Il negro tese l’orecchio. In lontananza, verso il campo egiziano, s’udivano squillare le trombe e rullare fragorosamente i tamburi.
— Che succede? chiese egli. Una battaglia forse?
— No, è l’esercito egiziano che marcia sulla capitale del Mahdi.
— E noi andiamo?
— A El-Obeid.
L’almea si gettò ad armacollo il remington e discese di corsa la collina seguita dal negro. Ella si arrestò alcuni istanti nella pianura cogli occhi fissi su due punti neri che scendevano dal cielo, ingrandendo a vista d’occhio,
— Guarda, Omar, diss’ella rabbrividendo.
— Vedo, rispose il negro. Sono aquile che calano nel burrone.
— Povera Elenka! Questa sera non rimarranno di lei che le spolpate ossa a pasto delle belve feroci.

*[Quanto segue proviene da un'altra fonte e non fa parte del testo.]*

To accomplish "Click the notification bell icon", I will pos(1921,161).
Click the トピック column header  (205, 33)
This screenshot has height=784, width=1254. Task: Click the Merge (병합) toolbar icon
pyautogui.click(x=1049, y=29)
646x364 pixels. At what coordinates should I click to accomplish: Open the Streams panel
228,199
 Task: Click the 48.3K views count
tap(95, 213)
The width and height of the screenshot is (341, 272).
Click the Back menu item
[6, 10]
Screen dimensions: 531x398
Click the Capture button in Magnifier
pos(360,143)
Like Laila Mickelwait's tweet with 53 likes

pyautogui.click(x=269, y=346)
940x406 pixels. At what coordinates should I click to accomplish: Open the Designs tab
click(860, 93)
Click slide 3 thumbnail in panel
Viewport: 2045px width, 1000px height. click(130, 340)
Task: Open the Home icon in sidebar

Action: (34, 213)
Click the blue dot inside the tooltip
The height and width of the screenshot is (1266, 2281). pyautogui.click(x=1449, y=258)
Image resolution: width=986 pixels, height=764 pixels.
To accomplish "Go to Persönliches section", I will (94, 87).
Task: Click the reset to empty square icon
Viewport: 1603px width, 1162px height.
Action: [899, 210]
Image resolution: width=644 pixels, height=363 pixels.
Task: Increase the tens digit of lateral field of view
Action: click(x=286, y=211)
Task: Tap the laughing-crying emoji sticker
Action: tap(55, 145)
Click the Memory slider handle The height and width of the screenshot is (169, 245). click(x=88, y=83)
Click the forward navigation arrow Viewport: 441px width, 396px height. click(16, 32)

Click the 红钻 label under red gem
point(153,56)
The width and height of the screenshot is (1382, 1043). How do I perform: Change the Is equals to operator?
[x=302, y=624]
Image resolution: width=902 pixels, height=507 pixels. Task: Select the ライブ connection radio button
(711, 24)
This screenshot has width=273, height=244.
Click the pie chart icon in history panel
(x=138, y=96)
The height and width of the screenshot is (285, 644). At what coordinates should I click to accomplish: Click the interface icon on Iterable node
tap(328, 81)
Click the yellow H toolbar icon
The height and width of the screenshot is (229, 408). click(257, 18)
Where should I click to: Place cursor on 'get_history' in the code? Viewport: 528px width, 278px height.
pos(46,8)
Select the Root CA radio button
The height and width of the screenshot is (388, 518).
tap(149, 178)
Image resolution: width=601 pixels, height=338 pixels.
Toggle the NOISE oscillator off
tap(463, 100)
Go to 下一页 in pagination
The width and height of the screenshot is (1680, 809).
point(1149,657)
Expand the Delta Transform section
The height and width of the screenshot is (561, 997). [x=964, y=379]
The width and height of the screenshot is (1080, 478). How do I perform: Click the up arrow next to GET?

Soffocò un sospiro e riprese la corsa internandosi nel palmeto. Man mano che si avanzavano gli squilli di tromba e il rulla dei tamburi diventavano più sonori. Talvolta s’udivano nitriti di cavalli, voci confuse di uomini e muggiti di buoi, che il vento portava.
Cominciava ad albeggiare quando essi giungevano agli avamposti. Il campo era in piena rivoluzione ed interamente mutato. Le tende erano state levate, i fasci di fucili sciolti, i cannoni attaccati ai cavalli, i cammelli e i muli aggruppati alla rinfusa e carichi di viveri, munizioni e bagagli.